Me causó intriga, rabia y curiosidad. Entonces visité otra librería. En esta había mas ejemplares de Disney y una sección dedicada solamente a Harry Potter. Sin embargo, me pareció todavía pequeña para los niños, ¡ah! y escondida. Al final del pasillo, donde solo entran quienes se van a sentar en un sofá a leer la ultima revista de moda.
No sé por qué me impactó tanto ese descubrimiento, aunque ahora que lo analizo empiezo a recordar varias cosas.
En mi familia, por ejemplo, no tuvieron compasión, cuando tenía apenas 5 años y aprendí a leer, pasaron de leerme en voz alta los cuentos de Rafael Pombo a sugerirme (con amenaza de castigo) la lectura de Breve Historia del Mundo de Enst Gombrich. Debo aceptar que en una primera lectura no entendía absolutamente nada, leía desganada y con rabia, odié leer por momentos… como odié también el piano (que fue otra sugerencia de mi familia que me citaba semanalmente a clase y que apenas terminó de ser obligatoria cuando entré a la universidad).

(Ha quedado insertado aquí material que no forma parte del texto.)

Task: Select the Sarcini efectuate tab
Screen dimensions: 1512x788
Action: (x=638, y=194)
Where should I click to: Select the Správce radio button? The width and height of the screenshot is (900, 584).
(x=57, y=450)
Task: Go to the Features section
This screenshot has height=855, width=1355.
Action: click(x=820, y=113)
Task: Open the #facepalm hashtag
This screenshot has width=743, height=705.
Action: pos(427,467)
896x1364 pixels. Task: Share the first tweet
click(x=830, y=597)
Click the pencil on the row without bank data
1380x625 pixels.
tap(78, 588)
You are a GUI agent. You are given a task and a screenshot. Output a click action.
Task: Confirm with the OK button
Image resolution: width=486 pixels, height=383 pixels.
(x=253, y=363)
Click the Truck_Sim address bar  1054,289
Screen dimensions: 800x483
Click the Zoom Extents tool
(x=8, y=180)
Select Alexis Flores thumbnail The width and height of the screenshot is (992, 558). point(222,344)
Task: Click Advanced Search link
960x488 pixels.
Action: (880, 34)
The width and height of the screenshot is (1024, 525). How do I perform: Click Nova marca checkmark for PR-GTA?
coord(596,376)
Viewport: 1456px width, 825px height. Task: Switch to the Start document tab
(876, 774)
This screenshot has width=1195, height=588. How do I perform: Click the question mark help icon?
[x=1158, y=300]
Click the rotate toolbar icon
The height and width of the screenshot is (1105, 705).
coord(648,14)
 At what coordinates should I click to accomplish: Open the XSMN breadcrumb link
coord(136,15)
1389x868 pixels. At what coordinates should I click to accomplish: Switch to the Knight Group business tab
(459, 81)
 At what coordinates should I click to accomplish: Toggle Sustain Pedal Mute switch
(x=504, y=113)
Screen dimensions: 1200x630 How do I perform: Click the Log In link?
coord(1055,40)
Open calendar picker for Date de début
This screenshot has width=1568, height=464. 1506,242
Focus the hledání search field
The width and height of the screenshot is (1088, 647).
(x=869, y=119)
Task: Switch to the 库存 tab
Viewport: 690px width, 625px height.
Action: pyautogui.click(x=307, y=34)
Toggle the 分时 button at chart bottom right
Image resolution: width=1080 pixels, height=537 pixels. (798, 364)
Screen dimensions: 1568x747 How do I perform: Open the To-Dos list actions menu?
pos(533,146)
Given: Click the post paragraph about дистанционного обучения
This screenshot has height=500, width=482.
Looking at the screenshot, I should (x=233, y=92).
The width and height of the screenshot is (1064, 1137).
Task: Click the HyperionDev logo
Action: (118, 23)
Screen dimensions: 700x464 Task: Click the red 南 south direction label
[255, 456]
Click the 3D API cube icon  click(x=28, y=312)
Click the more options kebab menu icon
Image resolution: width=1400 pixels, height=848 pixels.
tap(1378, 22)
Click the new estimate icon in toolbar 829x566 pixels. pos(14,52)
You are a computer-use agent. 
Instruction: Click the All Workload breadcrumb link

Sin embargo, lo que comenzó siendo una tortura se convirtió en un juego. Cada vez que cerraba un libro, cambiaba mi actitud. Empezaba a hablar, a actuar, a ser, e incluso a ver el ambiente tal y como lo había leído en las descripciones. Entonces, si estaba leyendo Las tres preguntas de Tolstoi, salía cuestionando a cuanta persona se me atravesara… o creyéndome un emperador o simplemente sintiéndome distinta, como si tuviera la respuesta a las tres preguntas, que seguramente, comprendí de otra manera en aquel momento.
Hubo pues, luego de una infancia llena de letras y música, un espacio vacío, adolescente, terco y confundido en el que dejé la lectura de ciertos libros a un lado y empecé a preferir las colecciones para jóvenes o los libros de superación personal, recuerdo Chocolate caliente para el alma de los adolescentes o… con vergüenza, recuerdo que también leí a Coelho y peor aún, que lo disfruté. Fue un momento caótico sin duda, pero me recuperé satisfactoriamente. Lo hice leyendo a Ana Karenina y ocupando mis tiempos libres cerrando a Tolstoi para entrar en Dante. Lo clásico, casualmente, lo leí a los 16, con una crisis de adolescente intensa, como todo lo mío. Sin embargo, algo no cambió. También terminaba los libros creyéndome la protagonista, actuando como si fuese otra época, inventando que mi mundo era igual al mundo que acababa de leer y además, terminando mis lecturas con debates frustrados con algunos integrantes de mi familia. Finalmente habían sido ellos quienes me habían salvado con sus recomendaciones (obligadas) de mi crisis Coheliana.
Después de eso, empecé a leer según mis estados de ánimo y mis intereses, obviamente. Y, sin entrar en detalles, siento ahora una enorme satisfacción de saber que todavía puedo cerrar un libro para jugar por semanas o días, mientras termine el siguiente… a ser otra, en otra parte.
Mi satisfacción, sin embargo, es incompleta. Luego de visitar librerías quise ir a algunas bibliotecas y aunque en Medellín el tema de estos espacios es prioridad y ha recibido inversiones… debo decir que encontré espacios vacíos, cómodos eso sí, pero muchos de ellos con estanterías vacías. Enormes espacios para libros que si mucho, tendrían máximo 300 libros para colorear.
Y hablamos de los niños y de las ferias de libros, de los encuentros de literatura y de la necesidad de leer. Tocamos esos temas, pero poco hacemos para que quienes lean sean los pequeños, para que ese hábito se convierta luego en una pasión insaciable, para que semejante pasión se inculque desde temprano y no tenga que convertirse en una tortura cuando a los 14 o 15 años un profesor de bachillerato obligue a los adolescentes a leer El Mio Cid.
Me gustaría, que como me sucedió a mi, los pequeños comiencen leyendo a Julio Verne, tal vez sin entender una sola palabra y con un poco de rabia por la obligación y el tedio. Me gustaría porque se que luego esa obligación se convertiría en necesidad y finalmente, todos terminaríamos leyendo El Principito con el mismo asombro y curiosidad que definitivamente, solo tienen los niños.